Ci aspettavamo tante parole, parole dette, parole scritte, tante parole…e invece…
Dal 7 al 9 maggio, in Hospice i volontari con Nicola Ferrari: tre giorni intensi, nati per ascoltare lui, ma rivelatisi, invece, una fortunata opportunita’ per imparare ad ascoltare noi stessi.
Difficile, lo facciamo quasi mai, ecco..avvicinarci a noi stessi, fare spazio dentro di noi e accogliere il dolore dell’altro. Attenti, di li’ a poco succedera’.
Tutti in cerchio, visi attenti, curiosi, ma ignari. Si parla di lutto, di scrivere nel lutto, come cura.
Questo lo sapevamo gia’, ma scopriamo che c’è dell’altro.
Diciamo perchè siamo lì, le nostre motivazioni, curiosita’, reale interesse per il metodo della comunicazione epistolare. Ma dopo un pò lo dimentichiamo il fine, il perche’.
Quest’esile omino dai capelli rossi, che ci sta davanti, ci sorprende: niente atteggiamento cattedratico, niente preoccupazione di scavalcare le nostre voci che si affollano disordinate, ma solo toni bassi, pacatezza E’ vigile, attento a carpire ogni piu’ piccolo nostro intervento, a stimolare domante, a farne lui stesso, scava dentro, chiede, e noi ci disponiamo ad un’apertura mai sperata. Perche’? Avvertiamo che gli interessa veramente ciò che abbiamo da dire e da dare, ci lascia parlare, fa’diventare noi, con le nostre singole storie personali, i veri protagonisti, si fa’ da parte e ascolta.
E mentre lui ascolta in silenzio, tu senti che è quello che devi imparare a fare: fare un passo indietro e ascoltare, che sia il racconto del vissuto di un malato, la storia del suo viaggio nella malattia, che sia la lettera di una persona in lutto, che scrive disperata perche’ non trova un senso alla propria vita.

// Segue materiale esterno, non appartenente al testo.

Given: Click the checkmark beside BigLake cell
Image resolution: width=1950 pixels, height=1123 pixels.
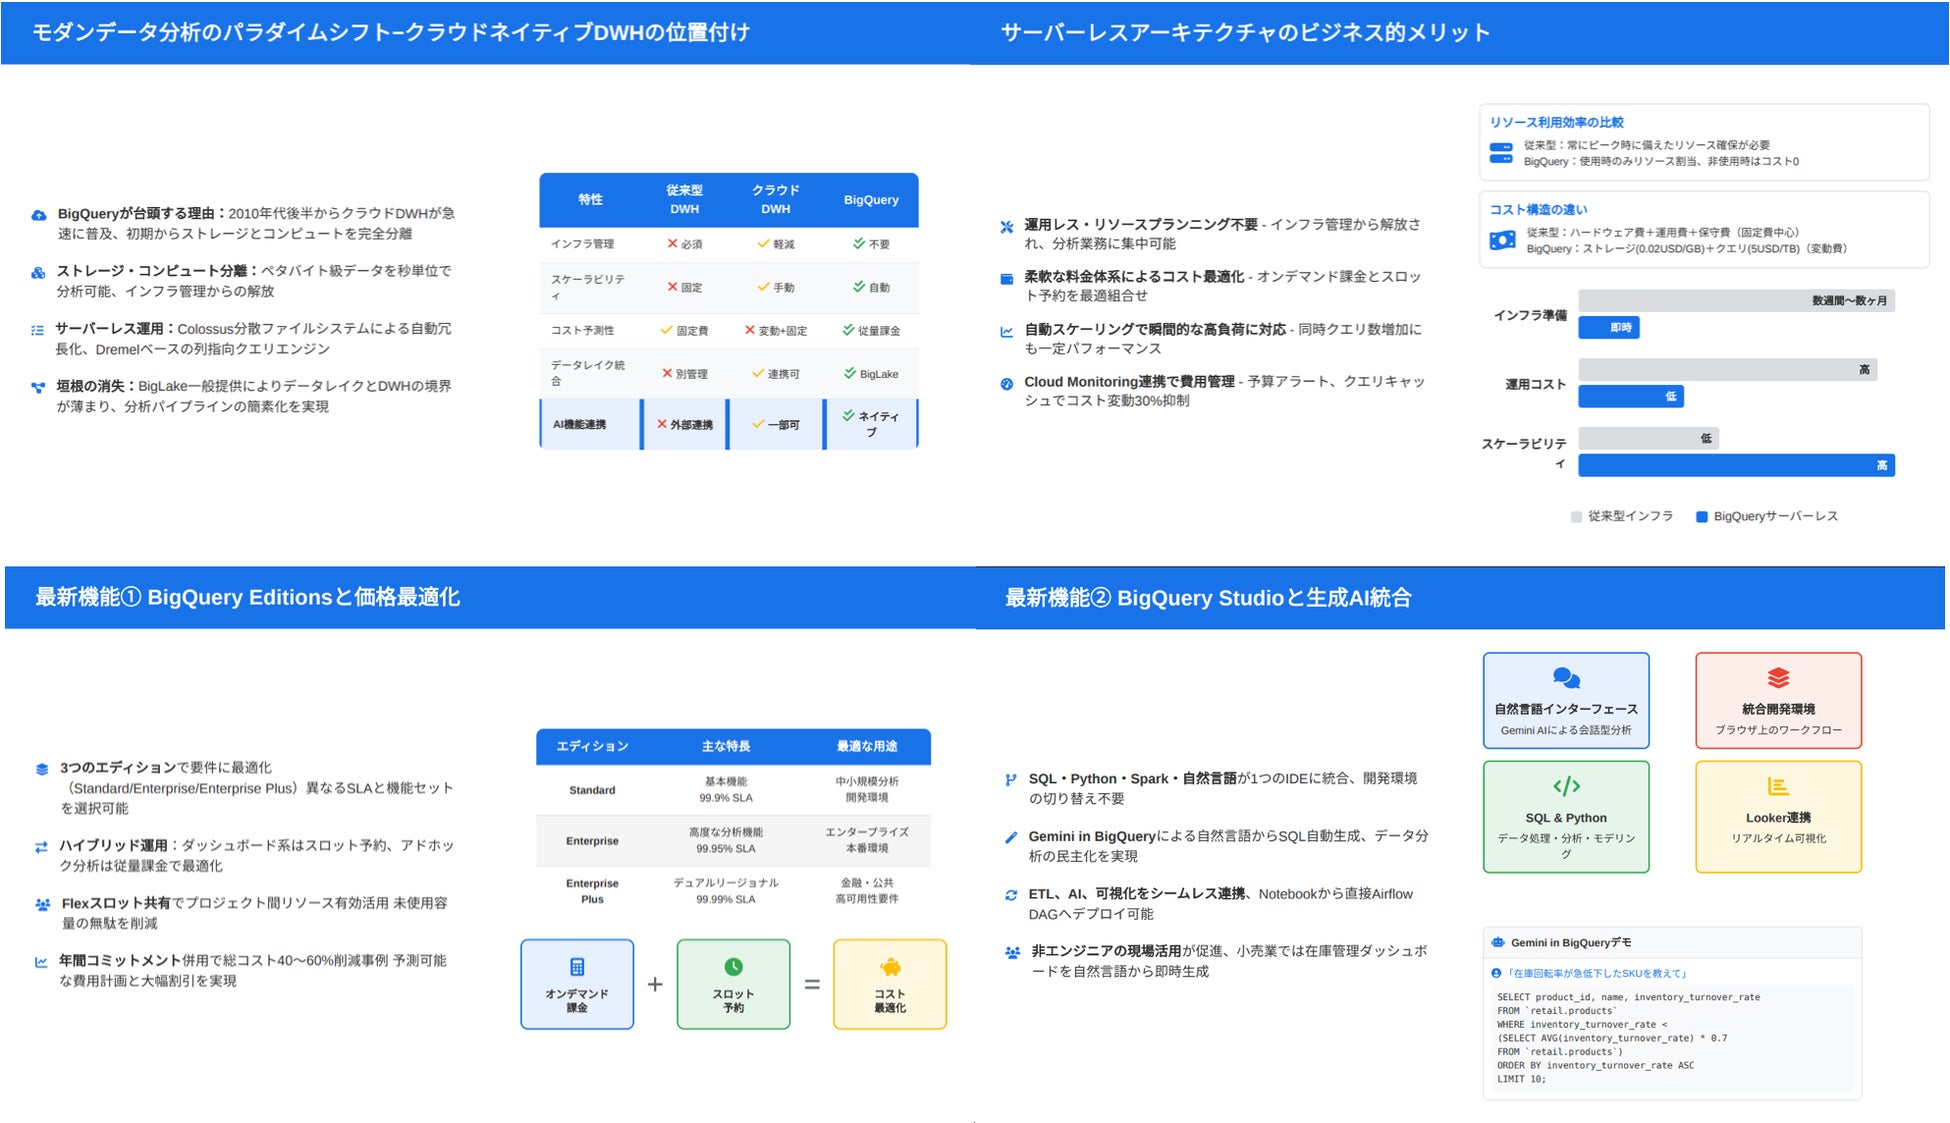Looking at the screenshot, I should pos(849,373).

ASCOLTARE, accogliere e guardarsi dentro, specchiarsi in quel dolore finche’ quel dolore assume forme nuove dentro di te, e ritorna a chi scrive quasi con un movimento circolare, ma trasformato, arricchito e attenuato dal tuo desiderio di vicinanza e alleanza con la persona in lutto. E allora vengono fuori le parole: come un balsamo leniscono, accarezzano, abbracciano, riscaldano, sollecitano, accompagnano, ricostruiscono, guariscono.
Cosa c’era dentro di noi che ancora non sapevamo, non volevamo ammettere? Lutti non risolti, paure, rancori nascosti, amore dimenticato? Lì, in quel cerchio, sono diventati un tesoro da condividere. Ma, soli, come avremmo potuto? In un mondo rumoroso, arrogante, dove ha la meglio chi urla di piu’, quell’esile omino ce l’ha fatta, con il suo fare delicato, discreto, senza troppe parole, ci ha insegnato l’ascolto, quello di cui avevamo sentito tanto parlare, ce l’ha insegnato praticandolo proprio con noi. Tutto e’ andato al di la’ del metodo della scrittura, e’ divenuto accoglienza e condivisione. Grazie, Nicola.